I can’t say I didn’t see this coming. He’s been a ball of angst lately where Carter’s involved.

It’s taking a toll on him, though Garrett hasn’t outwardly admitted it, other than saying he wishes he could have his hands on me all the time. Most of the time he finds a way, whether it’s skimming my lower back as he moves past me, his pinky tucked around mine if we’re lucky enough to sit next to each other on a couch or at a table. If we’re especially lucky, I get a full-hand ass grab.

But what started out as fun and a simple lie has turned into a full-blown secret relationship behind my brother’s back, one of Garrett’s best friends. Carter might be self-absorbed, but his family and friends are his world, and lying to him for so long feels like the ultimate betrayal. He’s my forever best friend, my protector, the shoulder that’s always been there every time I needed one. That I’ve been lying to him for so long might break his heart, and I’m ashamed to be the reason behind it.

“I don’t like lying to him anymore, Jennie. Not when I don’t see an end in sight for us.”

My heart pitter-patters. “You don’t?”

“I really don’t, sunshine.”

“Oh good.” My body sags with relief. “Neither do I, but I don’t know how these things go.”

“Would you be up for telling him tomorrow morning? Together?
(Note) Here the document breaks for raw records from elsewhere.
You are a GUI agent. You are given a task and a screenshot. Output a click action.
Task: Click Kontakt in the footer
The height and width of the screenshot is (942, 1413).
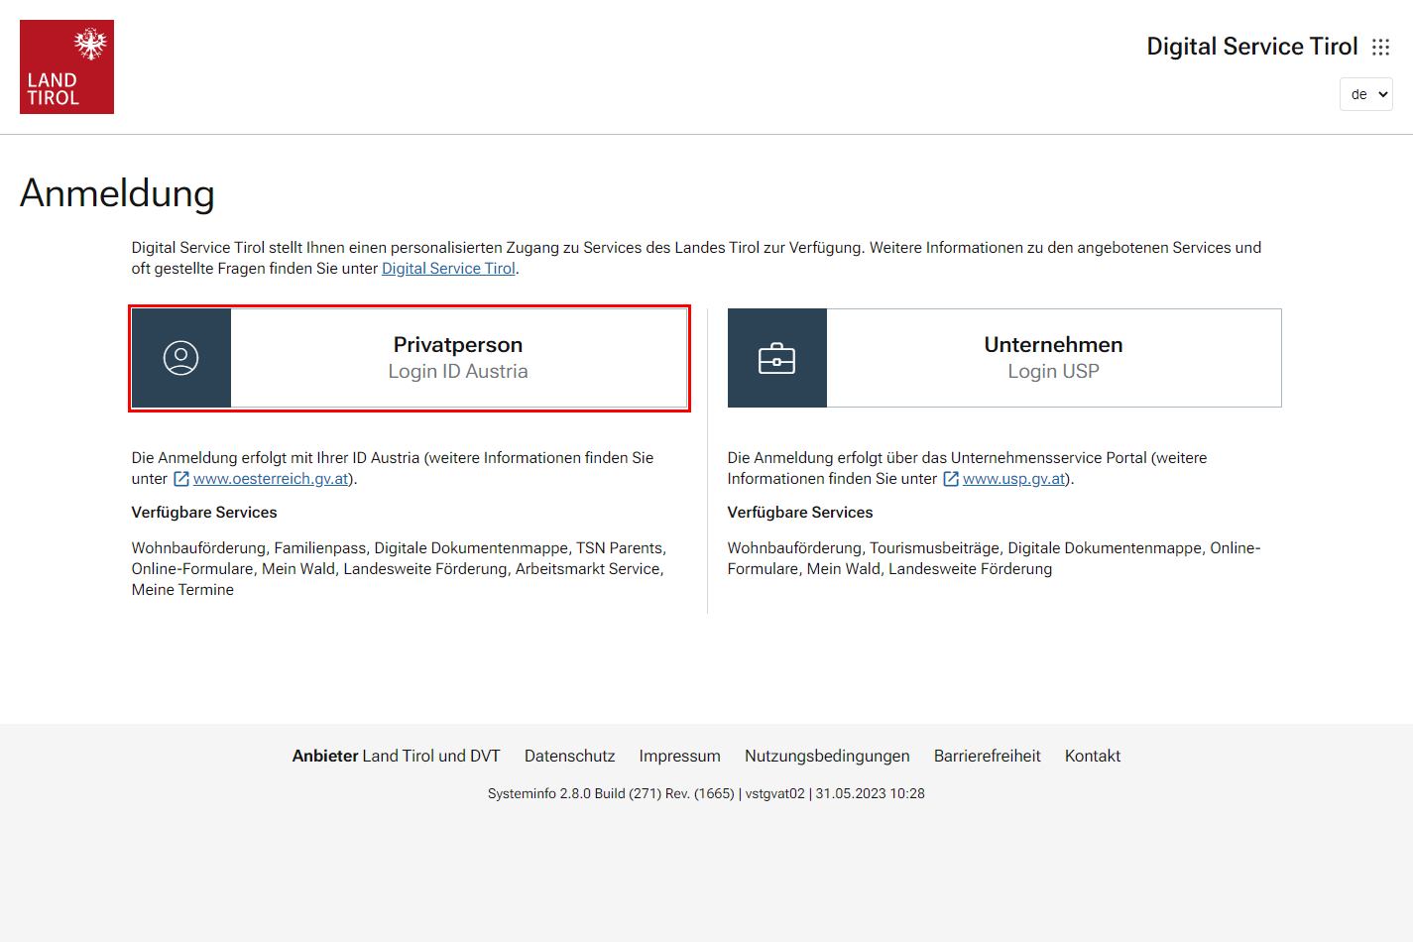coord(1092,756)
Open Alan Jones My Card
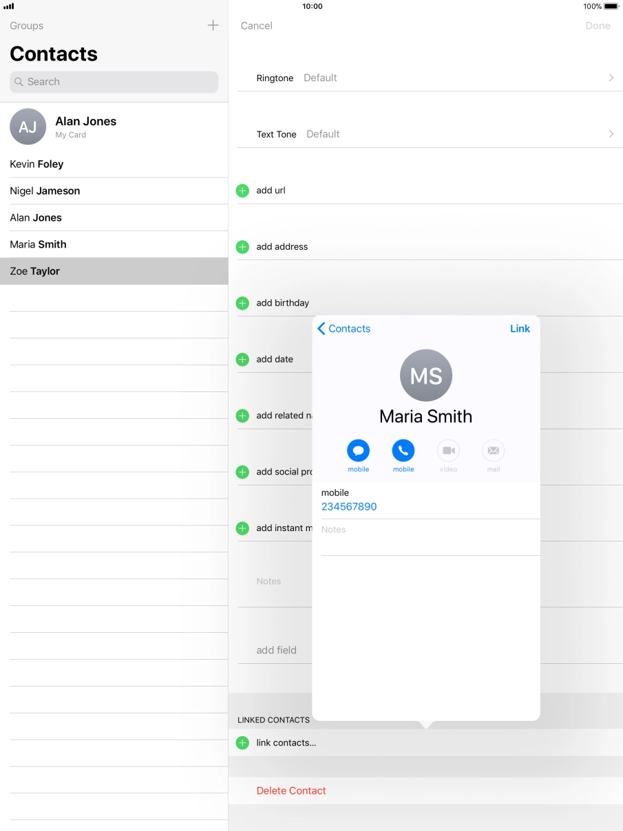 point(85,127)
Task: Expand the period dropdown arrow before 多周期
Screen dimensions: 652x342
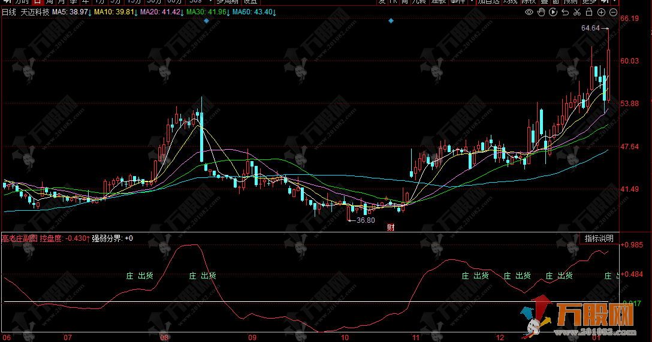Action: coord(210,2)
Maybe if we ask him and Olivia to come over for breakfast. Or, you ask him, so he doesn’t have a heart attack before he even gets here.” His laugh is forced and anxious, and he rubs at his chest with a grimace.

I squeeze his hand. “You’re nervous.”

In his anxious gaze, I see the unrelenting compassion that swims in it, all his soft, gentle bits that make him who he is, the man I love.

“I’m worried he won’t think I’m good enough for you.”

“You are so good for me, Garrett. But more than that, we’re good for each other. You’ve helped me overcome things in a few months that I haven’t been able to get over in several years. I think in the end that’ll be what matters to Carter.”